With revenue and earnings growth expected to pull back in the years ahead, I wouldn’t be surprised to see growth-oriented investors exit their positions in Zoom stock. The slowdown in growth, combined with ongoing macroeconomic headwinds and geopolitical concerns, will put additional downward pressure on Zoom’s valuation for the foreseeable future. Zoom Video Communications, Inc. engages in the provision of video-first communications platform. The firm offers Oil future markets meetings, chat, rooms and workspaces, phone systems, video webinars, marketplace, and developer platform products. It serves the education, finance, government, and healthcare industries.
Leo Sun owns shares of Cisco Systems and Zoom Video Communications. The Motley Fool owns shares of and recommends Five9, Microsoft, and Zoom Video Communications. Those strategies could help Zoom shake off its reputation as a one-trick pony and support its long-term evolution into a cloud-based communications giant. As of Aug. 23, 2021, Zoom had 240,744,533 outstanding shares of Class A common stock and 56,383,369 outstanding shares of Class B common stock. The company is headquartered in San Jose, Calif., and has additional offices in more than 15 locations in the United States, Europe, Asia, and Australia.

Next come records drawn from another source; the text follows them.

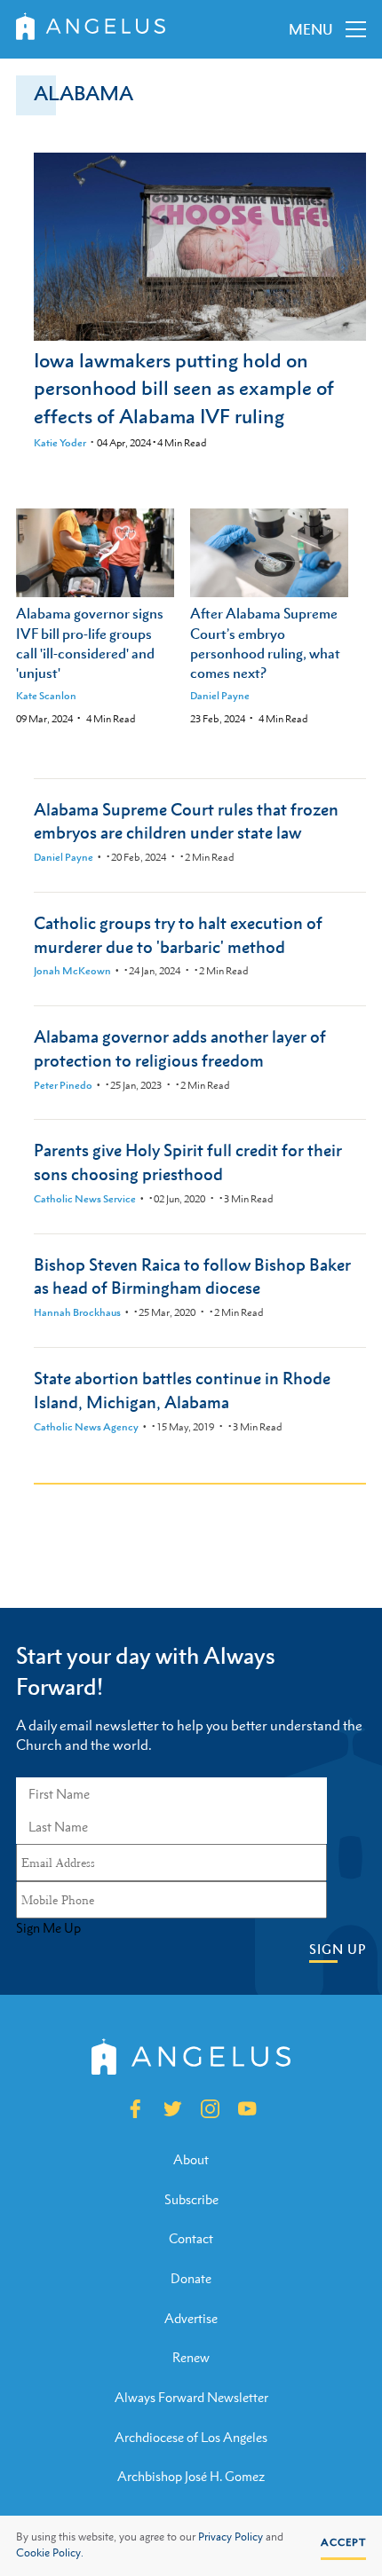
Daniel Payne (220, 695)
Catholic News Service (85, 1199)
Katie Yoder (60, 443)
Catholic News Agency (86, 1427)
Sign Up (337, 1949)
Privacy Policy (230, 2537)
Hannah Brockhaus (77, 1312)
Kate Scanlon (46, 695)
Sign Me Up (48, 1928)
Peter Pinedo (63, 1085)
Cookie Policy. (50, 2553)
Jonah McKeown (72, 971)
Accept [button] (343, 2542)
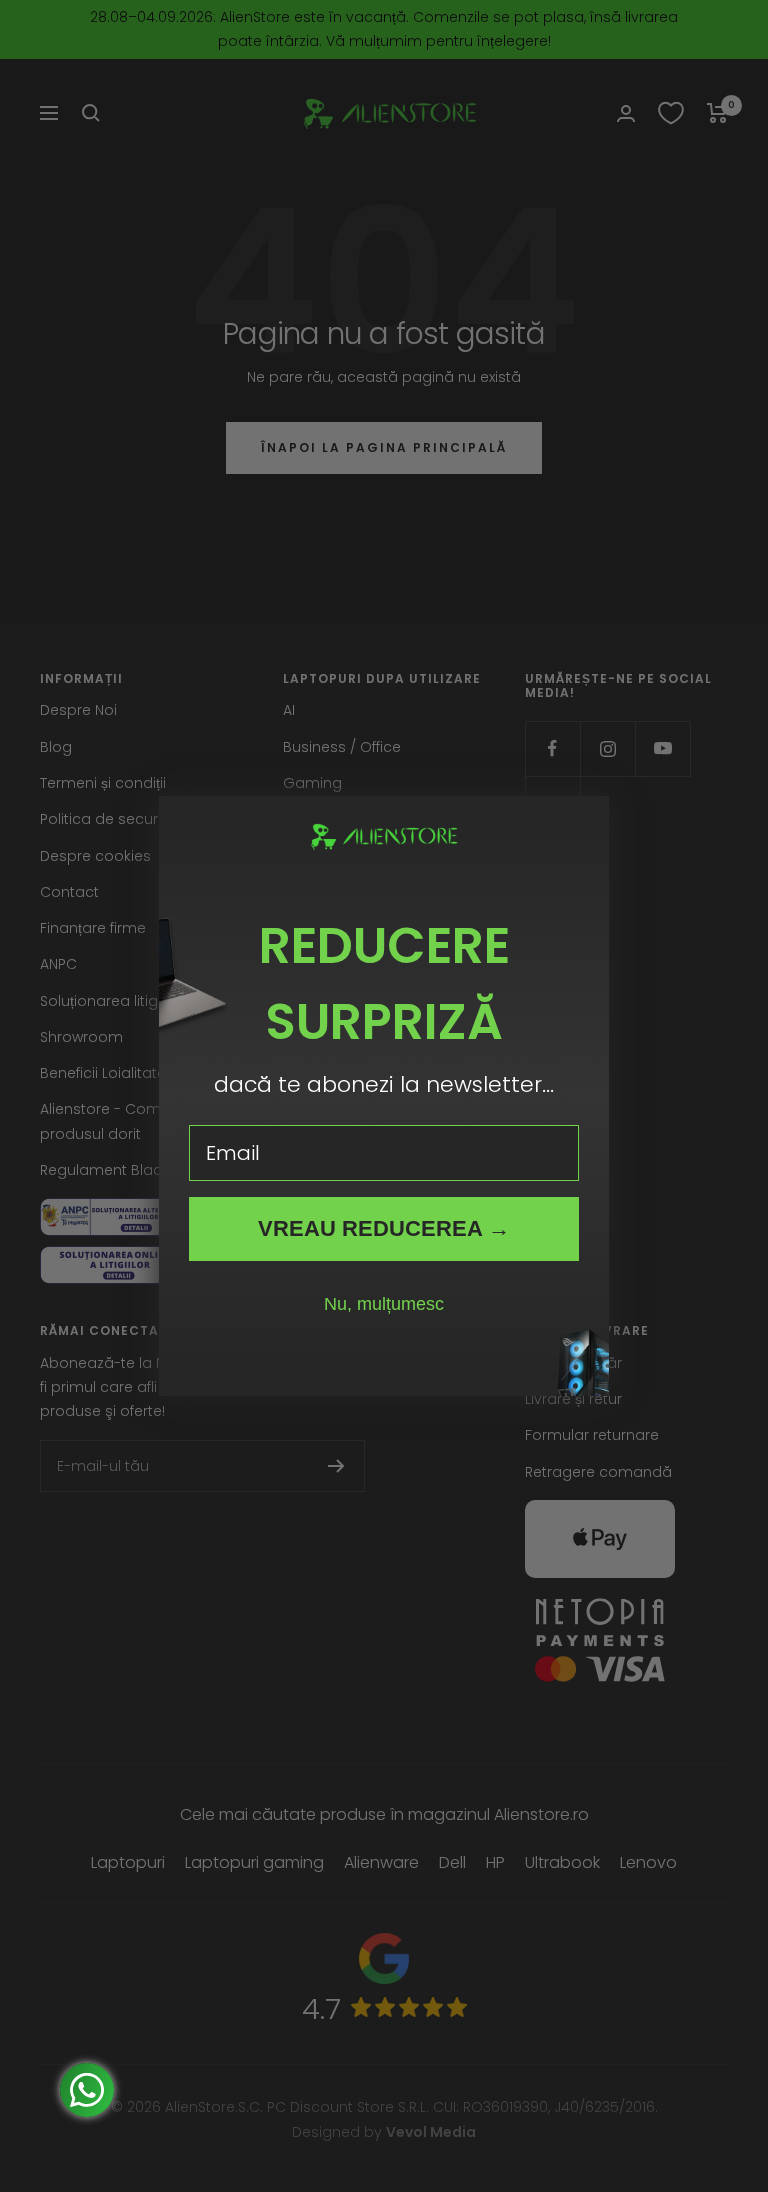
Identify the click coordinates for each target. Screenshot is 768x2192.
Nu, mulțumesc (384, 1304)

The significant climb in free cash flow was a result of superb revenue growth stemming from pandemic-driven demand. Zoom Video Communications‘ (ZM -0.85%) stock price dropped to its lowest levels in over three months after the company released its second-quarter earnings report on Aug. 30. The video conferencing software company beat Wall Street’s estimates on the top and bottom lines, but its guidance for the third quarter slightly missed analysts‘ profit expectations and hinted at a post-pandemic slowdown. Zoom’s financials remain strong, but I think the company needs to improve future growth prospects to justify trading at current valuation multiples.
For that period, the company reported net income of $672.3 million on revenue of $2.7 billion. Zoom is a member of the information technology sector and operates within czech koruna exchange rate the software industry. They include legacy web-based meeting service providers such as Cisco Systems Inc.’s (CSCO) WebEx and LogMeIn Inc.’s GoToMeeting. Rivals also include bundled productivity solution providers with video functionality such as Alphabet Inc.’s (GOOGL) Google G Suite and Microsoft Inc.’s (MSFT) Microsoft Teams. Other competitors are unified communications as a service (UCaaS) and legacy private bank exchange (PBX) providers such as 8×8 Inc. (EGHT), Avaya Holdings Corp. (AVYA), and RingCentral Inc. (RNG).
And yet the business performed solidly throughout the past few years even as the stock fell. Zoom’s revenue rose 54% year over year to $1.02 billion during the second quarter and beat estimates by nearly $30 million. Its adjusted net income increased 51% to $415 million, or $1.36 per share, which cleared expectations by $0.20. Should investors buy Zoom’s dip, or should they avoid it as more people physically return to work and school? Let’s examine Zoom’s growth rates, future plans, and valuations to find out.